First experiments with NLTK
In [1]:
import nltk
# Run this the first time you use NLTK
# nltk.download()
In [2]:
from nltk.tokenize import sent_tokenize, word_tokenize
EXAMPLE_TEXT = "Hello Mr. Smith, how are you doing today? The weather is great, and Python is awesome. The sky is pinkish-blue. You shouldn't eat cardboard."
print(sent_tokenize(EXAMPLE_TEXT))
print(word_tokenize(EXAMPLE_TEXT))
Stop words¶
Stopwords should be removed from the list of words.
In [3]:
from nltk.corpus import stopwords
In [4]:
stop_words = set(stopwords.words('english'))
In [5]:
word_tokens = word_tokenize(EXAMPLE_TEXT)
filtered_sentence = [w for w in word_tokens if not w.lower() in stop_words]
print(word_tokens)
print(filtered_sentence)
Example one - Bob Dylan - Hurricane's lyrics¶
Lets analyse the lyrics from Bob Dylan's Hurricane.

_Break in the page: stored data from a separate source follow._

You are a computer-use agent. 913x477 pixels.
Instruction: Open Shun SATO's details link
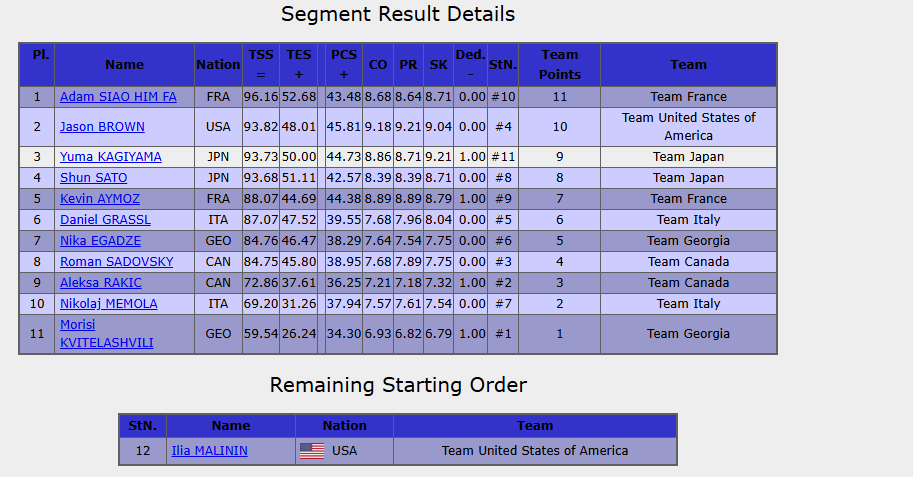pyautogui.click(x=93, y=178)
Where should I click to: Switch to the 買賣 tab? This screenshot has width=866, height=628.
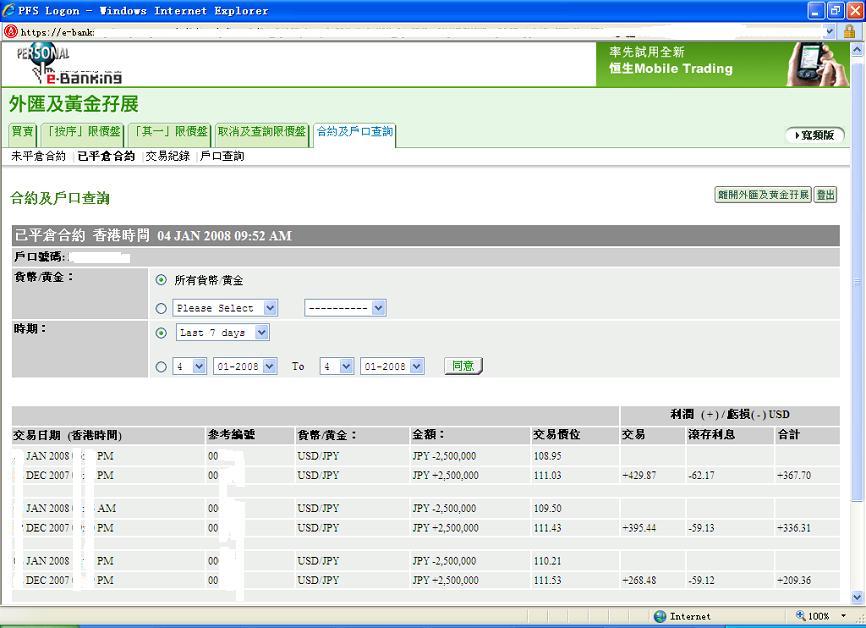tap(22, 132)
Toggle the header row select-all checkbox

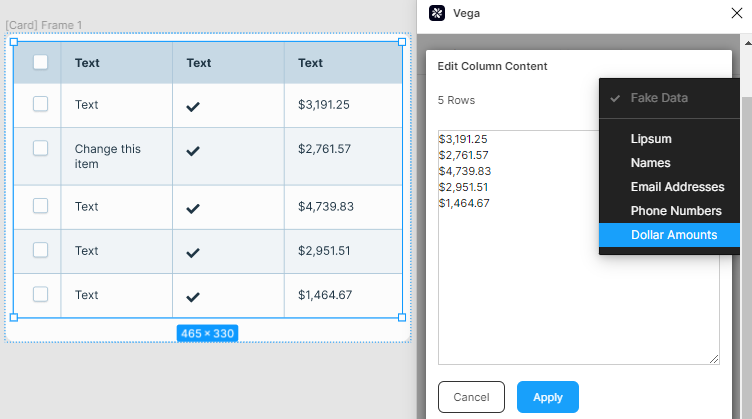(40, 62)
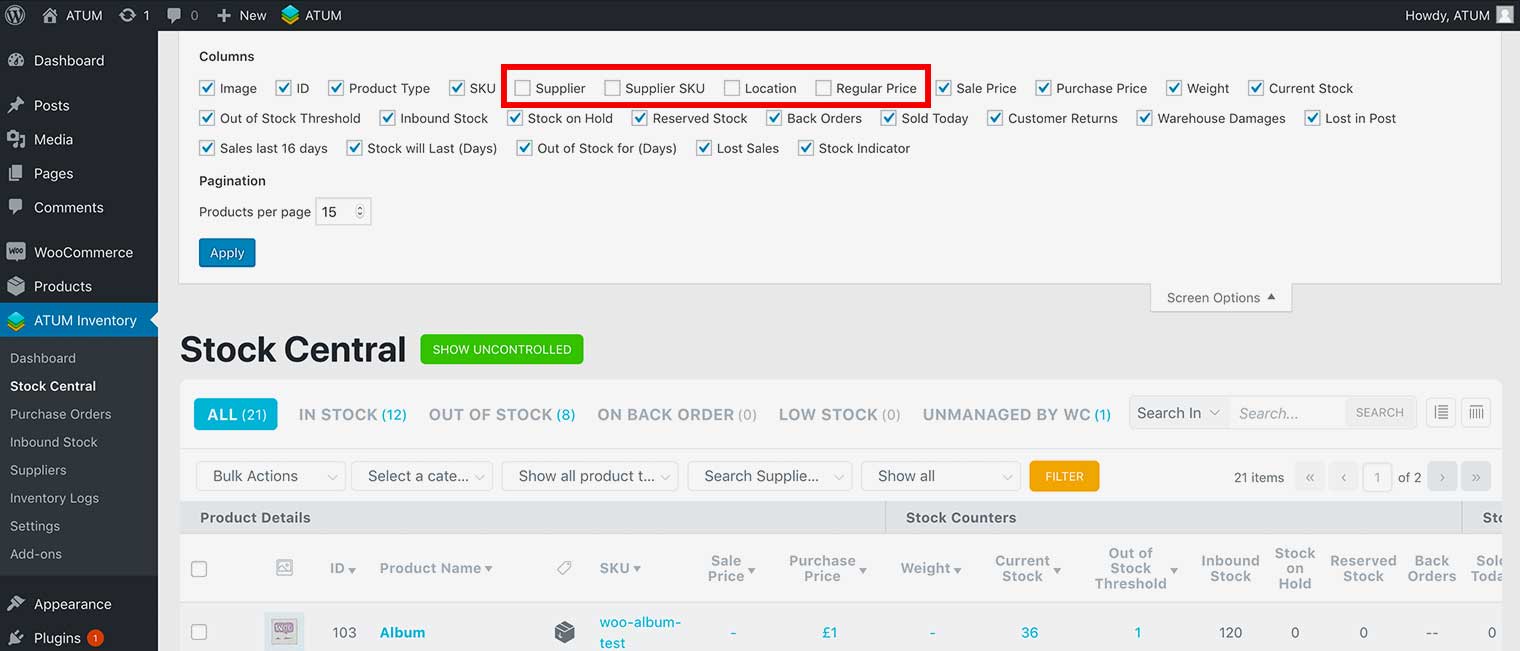The width and height of the screenshot is (1520, 651).
Task: Click the Album product thumbnail image
Action: (284, 632)
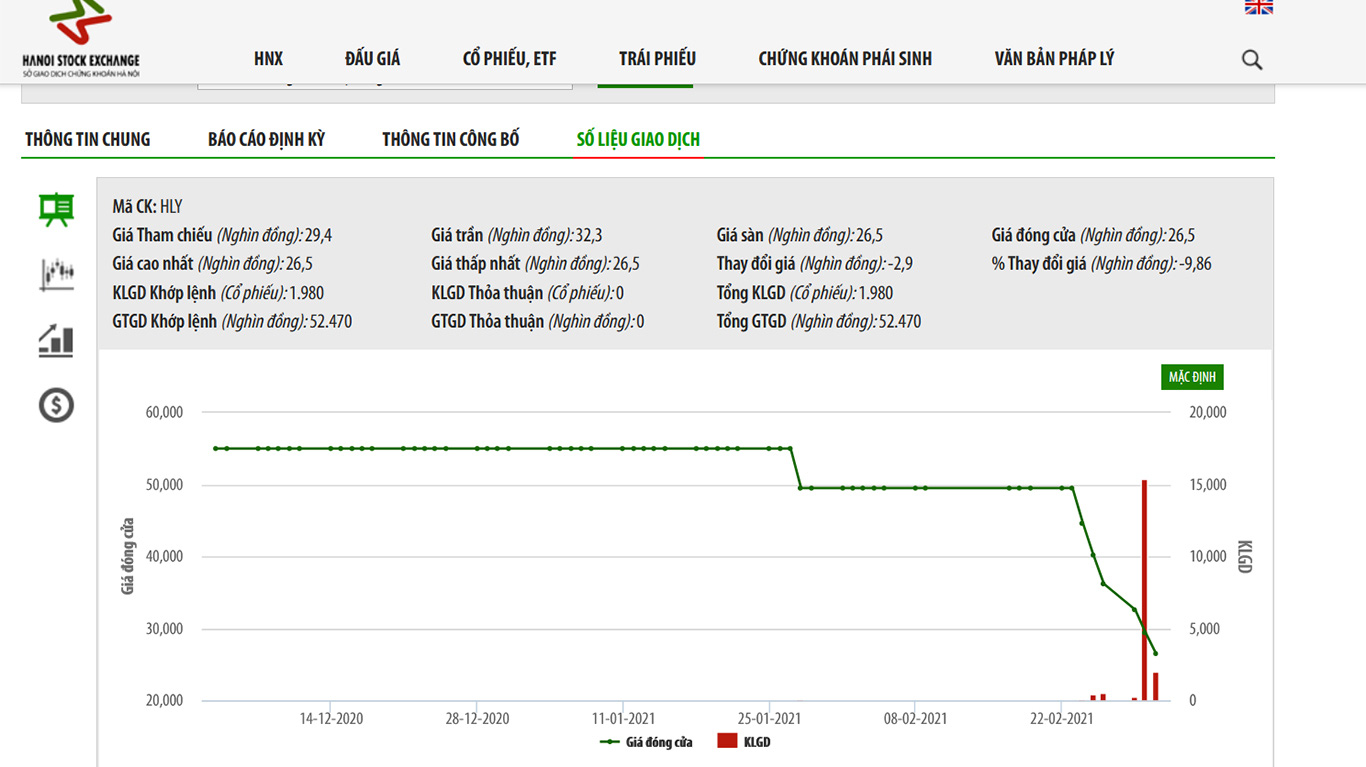Expand the CHỨNG KHOÁN PHÁI SINH menu
This screenshot has width=1366, height=767.
845,59
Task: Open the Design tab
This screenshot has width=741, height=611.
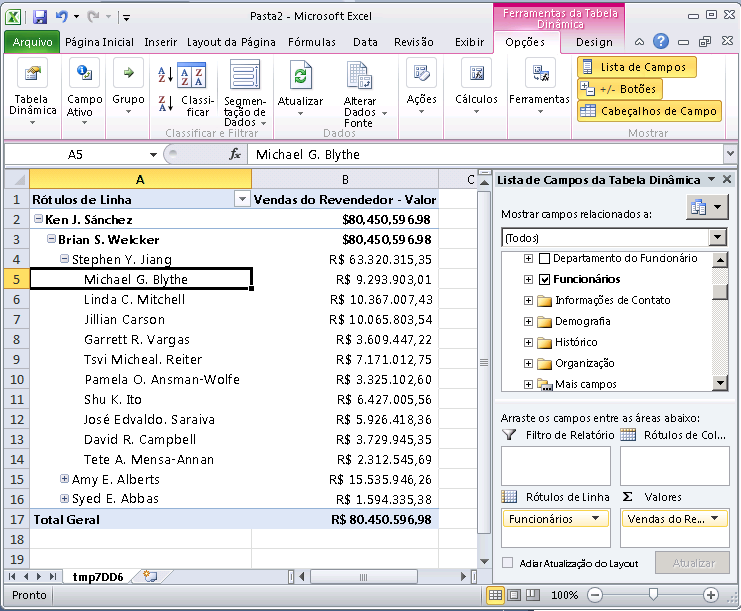Action: [594, 42]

First we get the lyrics from his website:
In [6]:
import lxml.html
import requests
response = requests.get('https://bobdylan.com/songs/hurricane/')
etree = lxml.html.fromstring(response.text)
lyrics = etree.cssselect('div[class*=\'lyrics\']')[0].text_content()
Tokenize the lyrics based on words:
In [7]:
word_tokens = word_tokenize(lyrics)
Remove the stopwords from the words:
In [8]:
filtered_sentence = [w for w in word_tokens if not w.lower() in stop_words]
Create a word frequency graph¶
In [9]:
from nltk import FreqDist
fd = FreqDist(filtered_sentence)
fd.plot(30,cumulative=False)
What we see in the graph above is that punctuation is disturbing the graph. We use a regular expression now to remove these characters and only select words.
In [10]:
from nltk.tokenize import RegexpTokenizer
tokenizer = RegexpTokenizer(r'\w+')
word_tokens = tokenizer.tokenize(lyrics)
filtered_sentence = [w for w in word_tokens if not w.lower() in stop_words]
Lets create the graph again:
In [11]:
fd = FreqDist(filtered_sentence)
fd.plot(30,cumulative=False)
Example two - Wikipedia about Nintendo¶
In [12]:
import wikipedia
nintendo = wikipedia.page("Nintendo")
word_tokens = word_tokenize(nintendo.content)
In [13]:
filtered_sentence = [w for w in word_tokens if not w.lower() in stop_words]
In [14]:
fd = FreqDist(filtered_sentence)
fd.plot(10,cumulative=False)
In [15]:
tokenizer = RegexpTokenizer(r'\w+')
word_tokens = tokenizer.tokenize(nintendo.content)
In [16]:
filtered_sentence = [w for w in word_tokens if not w.lower() in stop_words]
In [17]:
fd = FreqDist(filtered_sentence)
fd.plot(10,cumulative=False)